# Text shown:
• • • • •

Hello @ProkopDivin , I am sorry for late reply, I was very busy last week. Actually, I don’t know where is the problem, because I think that this is a problem on the cluster’s side. I think it would be better if we schedule a call, and walk through it together. I am available after 19:00 (Prague Time). What do you think?
Hi, @hamzagamouh , unfortunately I am not available after 19:00 (Prague Time) today or tomorrow. here is when i have time: (Prague Time) wednesday: until - 15:00 thurstday: until -12:00 friday : 16:00 - and after
@ProkopDivin I can do it on Friday. Or you can ask Jakub Yaghob (jakub.yaghob@matfyz.cuni.cz) for this issue. He is the manager of the cluster.
@hamzagamouh Since it look like the problem is in clusters site, I will ask Jakob and let you know, how it end up.

• • • • •

# Stored data:
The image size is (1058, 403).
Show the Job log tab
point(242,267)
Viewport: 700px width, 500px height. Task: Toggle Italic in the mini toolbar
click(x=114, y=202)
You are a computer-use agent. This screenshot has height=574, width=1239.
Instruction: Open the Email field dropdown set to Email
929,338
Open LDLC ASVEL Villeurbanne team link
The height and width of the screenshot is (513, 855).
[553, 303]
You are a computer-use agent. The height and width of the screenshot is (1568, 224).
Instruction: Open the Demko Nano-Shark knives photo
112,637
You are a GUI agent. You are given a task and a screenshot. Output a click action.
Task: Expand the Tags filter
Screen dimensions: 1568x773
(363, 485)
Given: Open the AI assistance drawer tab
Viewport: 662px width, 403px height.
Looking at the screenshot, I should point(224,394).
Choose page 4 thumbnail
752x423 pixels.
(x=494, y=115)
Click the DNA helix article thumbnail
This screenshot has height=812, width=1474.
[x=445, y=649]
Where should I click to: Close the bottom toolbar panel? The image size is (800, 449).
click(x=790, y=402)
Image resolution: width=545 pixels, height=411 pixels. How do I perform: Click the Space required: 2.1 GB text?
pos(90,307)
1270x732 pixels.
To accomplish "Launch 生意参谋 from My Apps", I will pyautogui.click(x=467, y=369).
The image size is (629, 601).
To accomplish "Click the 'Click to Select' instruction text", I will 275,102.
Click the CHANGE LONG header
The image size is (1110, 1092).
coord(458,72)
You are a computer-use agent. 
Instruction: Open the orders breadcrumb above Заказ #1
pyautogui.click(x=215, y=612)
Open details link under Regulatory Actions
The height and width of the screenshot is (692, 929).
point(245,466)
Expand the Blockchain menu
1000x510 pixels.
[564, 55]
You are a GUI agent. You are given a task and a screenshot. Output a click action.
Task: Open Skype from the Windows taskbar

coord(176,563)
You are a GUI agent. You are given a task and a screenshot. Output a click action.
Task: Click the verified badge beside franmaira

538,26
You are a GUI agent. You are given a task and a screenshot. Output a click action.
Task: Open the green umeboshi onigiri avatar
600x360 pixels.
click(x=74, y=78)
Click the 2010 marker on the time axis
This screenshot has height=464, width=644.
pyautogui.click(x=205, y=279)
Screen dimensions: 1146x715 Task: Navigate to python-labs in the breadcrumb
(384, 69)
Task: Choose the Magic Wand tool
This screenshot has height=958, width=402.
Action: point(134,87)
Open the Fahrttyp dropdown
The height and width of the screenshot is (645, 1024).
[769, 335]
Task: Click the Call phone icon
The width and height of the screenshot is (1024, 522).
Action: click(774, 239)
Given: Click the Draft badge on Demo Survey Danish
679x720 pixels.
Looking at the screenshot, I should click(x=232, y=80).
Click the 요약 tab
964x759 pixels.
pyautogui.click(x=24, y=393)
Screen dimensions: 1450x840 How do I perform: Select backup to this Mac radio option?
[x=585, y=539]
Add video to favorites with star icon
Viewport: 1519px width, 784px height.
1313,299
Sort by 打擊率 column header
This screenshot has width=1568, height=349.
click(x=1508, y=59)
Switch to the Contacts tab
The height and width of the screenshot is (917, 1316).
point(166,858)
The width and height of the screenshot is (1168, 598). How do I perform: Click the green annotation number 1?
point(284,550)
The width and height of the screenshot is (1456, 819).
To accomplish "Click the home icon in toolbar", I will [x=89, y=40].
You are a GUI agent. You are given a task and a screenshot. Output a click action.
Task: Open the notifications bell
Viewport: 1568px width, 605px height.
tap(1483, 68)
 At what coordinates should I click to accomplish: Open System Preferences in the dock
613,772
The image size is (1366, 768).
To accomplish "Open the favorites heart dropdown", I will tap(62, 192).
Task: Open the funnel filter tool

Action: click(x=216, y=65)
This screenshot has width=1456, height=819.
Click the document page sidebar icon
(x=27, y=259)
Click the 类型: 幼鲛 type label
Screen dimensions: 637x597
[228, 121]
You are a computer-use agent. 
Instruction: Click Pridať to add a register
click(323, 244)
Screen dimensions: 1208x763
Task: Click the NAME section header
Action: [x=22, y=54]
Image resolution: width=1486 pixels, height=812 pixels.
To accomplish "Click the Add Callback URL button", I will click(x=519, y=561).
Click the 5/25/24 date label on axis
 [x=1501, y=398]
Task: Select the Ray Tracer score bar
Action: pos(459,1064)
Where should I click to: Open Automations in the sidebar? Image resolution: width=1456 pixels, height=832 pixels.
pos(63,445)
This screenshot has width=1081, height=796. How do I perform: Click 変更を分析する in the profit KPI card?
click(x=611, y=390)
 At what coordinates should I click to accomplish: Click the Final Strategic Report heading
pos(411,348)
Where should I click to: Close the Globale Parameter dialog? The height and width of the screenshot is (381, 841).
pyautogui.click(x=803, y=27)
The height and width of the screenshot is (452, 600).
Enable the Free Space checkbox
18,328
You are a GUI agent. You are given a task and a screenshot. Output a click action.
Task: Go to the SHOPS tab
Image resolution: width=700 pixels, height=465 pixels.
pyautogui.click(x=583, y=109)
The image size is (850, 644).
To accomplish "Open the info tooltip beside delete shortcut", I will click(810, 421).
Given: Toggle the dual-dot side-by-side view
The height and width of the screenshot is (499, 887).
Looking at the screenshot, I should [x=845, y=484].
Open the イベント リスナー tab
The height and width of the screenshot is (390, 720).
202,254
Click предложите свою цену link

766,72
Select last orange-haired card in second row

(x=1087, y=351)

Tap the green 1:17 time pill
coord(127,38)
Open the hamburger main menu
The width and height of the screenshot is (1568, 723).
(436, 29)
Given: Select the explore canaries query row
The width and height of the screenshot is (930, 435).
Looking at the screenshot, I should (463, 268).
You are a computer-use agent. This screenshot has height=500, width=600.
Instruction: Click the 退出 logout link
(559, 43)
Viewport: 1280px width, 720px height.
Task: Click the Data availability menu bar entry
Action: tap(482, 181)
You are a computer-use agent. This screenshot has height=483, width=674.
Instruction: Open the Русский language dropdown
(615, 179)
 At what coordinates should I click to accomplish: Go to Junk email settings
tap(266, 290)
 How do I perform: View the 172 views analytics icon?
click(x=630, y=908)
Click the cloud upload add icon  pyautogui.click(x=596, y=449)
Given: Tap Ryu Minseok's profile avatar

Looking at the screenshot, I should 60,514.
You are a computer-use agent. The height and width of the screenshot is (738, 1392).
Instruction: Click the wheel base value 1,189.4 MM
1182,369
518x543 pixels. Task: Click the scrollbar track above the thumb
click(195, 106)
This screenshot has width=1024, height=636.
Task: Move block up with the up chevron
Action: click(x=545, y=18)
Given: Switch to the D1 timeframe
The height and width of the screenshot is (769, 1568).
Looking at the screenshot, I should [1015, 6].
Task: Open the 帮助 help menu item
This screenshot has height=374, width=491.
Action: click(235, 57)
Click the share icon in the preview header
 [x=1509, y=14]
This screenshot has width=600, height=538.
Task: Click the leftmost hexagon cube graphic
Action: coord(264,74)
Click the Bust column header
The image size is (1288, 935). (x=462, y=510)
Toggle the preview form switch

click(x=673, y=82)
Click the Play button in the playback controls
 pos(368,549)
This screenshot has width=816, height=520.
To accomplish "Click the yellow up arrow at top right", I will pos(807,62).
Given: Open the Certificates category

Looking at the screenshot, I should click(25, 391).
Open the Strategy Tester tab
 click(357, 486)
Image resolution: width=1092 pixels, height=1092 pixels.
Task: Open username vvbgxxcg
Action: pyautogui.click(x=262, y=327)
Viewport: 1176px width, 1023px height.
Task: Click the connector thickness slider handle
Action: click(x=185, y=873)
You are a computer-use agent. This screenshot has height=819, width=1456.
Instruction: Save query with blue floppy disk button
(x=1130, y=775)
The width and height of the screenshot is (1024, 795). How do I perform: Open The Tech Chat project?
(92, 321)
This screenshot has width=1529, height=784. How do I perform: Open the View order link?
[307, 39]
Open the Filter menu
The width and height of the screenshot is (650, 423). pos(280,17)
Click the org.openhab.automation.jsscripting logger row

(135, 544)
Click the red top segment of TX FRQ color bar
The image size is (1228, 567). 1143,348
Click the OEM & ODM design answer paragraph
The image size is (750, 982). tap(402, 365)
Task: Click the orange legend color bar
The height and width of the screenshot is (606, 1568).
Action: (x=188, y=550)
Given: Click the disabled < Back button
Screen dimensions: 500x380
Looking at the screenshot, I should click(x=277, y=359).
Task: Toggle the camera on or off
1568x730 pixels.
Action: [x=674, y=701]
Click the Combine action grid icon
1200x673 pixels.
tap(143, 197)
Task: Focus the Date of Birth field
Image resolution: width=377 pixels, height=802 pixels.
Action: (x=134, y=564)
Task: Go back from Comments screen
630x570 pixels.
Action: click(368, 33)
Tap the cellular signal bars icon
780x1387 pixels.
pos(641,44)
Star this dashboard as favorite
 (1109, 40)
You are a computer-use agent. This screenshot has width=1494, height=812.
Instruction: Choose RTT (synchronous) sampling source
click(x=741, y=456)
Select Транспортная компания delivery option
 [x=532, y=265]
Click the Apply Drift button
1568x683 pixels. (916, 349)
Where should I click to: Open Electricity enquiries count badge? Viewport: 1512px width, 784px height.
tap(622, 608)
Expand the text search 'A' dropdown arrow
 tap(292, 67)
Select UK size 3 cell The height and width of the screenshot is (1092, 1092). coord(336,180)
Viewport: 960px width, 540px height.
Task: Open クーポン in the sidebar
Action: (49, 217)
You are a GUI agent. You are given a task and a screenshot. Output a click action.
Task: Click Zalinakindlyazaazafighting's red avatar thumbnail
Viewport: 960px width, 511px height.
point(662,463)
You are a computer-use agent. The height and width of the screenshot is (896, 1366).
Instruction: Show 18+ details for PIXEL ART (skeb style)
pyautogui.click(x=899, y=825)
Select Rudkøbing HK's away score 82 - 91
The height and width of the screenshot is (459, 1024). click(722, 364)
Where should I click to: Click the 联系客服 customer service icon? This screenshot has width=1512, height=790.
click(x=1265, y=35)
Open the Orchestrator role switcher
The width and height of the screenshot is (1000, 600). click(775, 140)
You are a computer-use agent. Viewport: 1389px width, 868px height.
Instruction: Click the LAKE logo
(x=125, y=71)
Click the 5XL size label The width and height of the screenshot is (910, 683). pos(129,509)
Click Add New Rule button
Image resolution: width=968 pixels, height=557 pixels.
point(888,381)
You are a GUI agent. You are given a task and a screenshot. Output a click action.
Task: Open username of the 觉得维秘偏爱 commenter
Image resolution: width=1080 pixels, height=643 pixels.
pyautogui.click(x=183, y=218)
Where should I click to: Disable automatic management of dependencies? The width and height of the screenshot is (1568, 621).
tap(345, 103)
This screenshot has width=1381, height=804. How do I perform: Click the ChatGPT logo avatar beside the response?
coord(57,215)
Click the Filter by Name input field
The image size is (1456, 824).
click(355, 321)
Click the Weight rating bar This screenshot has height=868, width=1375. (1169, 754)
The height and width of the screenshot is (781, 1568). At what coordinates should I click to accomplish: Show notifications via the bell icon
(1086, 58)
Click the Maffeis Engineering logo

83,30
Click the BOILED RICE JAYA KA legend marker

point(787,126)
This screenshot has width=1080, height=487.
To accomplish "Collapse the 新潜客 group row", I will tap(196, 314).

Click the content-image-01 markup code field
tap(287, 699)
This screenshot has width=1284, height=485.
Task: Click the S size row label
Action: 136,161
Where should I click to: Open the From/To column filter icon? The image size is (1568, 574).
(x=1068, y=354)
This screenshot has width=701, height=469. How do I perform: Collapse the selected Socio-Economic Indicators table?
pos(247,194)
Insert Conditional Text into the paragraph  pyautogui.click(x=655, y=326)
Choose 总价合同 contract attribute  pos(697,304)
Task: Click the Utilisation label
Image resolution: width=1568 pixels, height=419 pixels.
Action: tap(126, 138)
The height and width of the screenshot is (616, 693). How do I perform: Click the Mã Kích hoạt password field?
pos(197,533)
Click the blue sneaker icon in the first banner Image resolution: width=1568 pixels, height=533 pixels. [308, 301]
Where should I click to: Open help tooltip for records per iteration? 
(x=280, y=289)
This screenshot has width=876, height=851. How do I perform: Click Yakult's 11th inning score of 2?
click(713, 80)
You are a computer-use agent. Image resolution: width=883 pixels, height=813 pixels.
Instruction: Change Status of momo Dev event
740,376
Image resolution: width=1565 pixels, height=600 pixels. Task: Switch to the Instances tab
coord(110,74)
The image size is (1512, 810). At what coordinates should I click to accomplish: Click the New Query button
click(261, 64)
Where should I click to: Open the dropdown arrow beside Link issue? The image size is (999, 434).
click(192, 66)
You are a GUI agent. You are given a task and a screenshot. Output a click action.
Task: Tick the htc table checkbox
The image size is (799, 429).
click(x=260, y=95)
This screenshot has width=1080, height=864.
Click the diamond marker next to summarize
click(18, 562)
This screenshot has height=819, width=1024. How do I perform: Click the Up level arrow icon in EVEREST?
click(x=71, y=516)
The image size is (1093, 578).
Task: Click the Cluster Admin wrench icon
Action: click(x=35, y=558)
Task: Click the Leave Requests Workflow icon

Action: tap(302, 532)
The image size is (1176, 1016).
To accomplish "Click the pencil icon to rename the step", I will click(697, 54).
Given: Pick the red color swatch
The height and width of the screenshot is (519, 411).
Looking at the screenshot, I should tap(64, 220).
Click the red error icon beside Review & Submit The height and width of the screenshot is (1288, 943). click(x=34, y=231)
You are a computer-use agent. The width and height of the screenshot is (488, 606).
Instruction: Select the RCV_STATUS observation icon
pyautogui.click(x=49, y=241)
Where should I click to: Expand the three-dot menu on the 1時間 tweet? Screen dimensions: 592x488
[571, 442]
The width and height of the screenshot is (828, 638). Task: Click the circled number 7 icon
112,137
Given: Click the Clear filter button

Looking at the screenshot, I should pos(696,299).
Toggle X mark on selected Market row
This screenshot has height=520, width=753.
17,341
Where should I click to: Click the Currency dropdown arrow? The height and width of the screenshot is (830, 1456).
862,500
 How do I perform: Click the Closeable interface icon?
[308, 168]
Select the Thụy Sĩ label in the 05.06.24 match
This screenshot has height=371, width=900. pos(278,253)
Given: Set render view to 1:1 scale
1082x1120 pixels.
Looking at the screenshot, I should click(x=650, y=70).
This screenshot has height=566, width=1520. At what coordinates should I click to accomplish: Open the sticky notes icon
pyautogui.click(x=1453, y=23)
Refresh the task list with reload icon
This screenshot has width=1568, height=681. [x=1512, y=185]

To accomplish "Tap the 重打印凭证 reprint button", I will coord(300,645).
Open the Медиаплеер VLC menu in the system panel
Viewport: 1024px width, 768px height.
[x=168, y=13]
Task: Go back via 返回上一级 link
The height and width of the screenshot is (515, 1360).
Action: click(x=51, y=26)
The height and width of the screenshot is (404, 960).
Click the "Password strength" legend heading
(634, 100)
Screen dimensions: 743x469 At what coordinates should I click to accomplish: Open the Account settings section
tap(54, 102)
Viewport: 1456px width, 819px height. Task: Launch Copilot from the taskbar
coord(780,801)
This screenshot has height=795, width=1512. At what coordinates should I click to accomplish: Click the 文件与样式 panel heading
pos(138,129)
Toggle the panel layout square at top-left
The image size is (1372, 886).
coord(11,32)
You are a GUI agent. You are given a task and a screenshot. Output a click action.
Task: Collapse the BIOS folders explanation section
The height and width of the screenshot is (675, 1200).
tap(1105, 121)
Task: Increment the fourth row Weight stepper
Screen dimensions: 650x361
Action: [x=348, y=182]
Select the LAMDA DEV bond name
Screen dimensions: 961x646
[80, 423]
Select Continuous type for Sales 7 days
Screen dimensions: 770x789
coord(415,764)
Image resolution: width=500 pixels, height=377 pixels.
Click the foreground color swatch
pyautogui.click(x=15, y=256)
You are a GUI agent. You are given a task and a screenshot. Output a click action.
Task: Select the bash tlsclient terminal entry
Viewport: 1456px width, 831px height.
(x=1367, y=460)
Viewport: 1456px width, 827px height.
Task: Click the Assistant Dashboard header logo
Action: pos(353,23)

• • • • •

# Aim 1:
Please answer these from the forum thread about the cluster problem:
(a) After what time, in Prague Time, is hamzagamouh available for a call?
(b) On which day does hamzagamouh offer to do the call?
(c) Who is named as the manager of the cluster?
# Aim 2:
Go on with the forum thread about the cluster problem, starting after its last message.

# Task result 1:
(a) 19:00
(b) Friday
(c) Jakub Yaghob

# Task result 2:
Hello mates,
I am afraid, you are mixing Docker and CharlieCloud images together. Using the command ch-image build
WITHOUT any parameter builds an internal CharlieCloud image in its host local cache. You can list all available CharlieCloud images using ch-build list
command. You were trying to list Docker images, but you weren't building Docker image, you have built CharlieCloud image.
Then use ch-convert
WITHOUT parameter -i docker
and it will be fine. Something like ch-convert pbiopython ./my_output_dir
.
@yaghobvtm, Thank you very much.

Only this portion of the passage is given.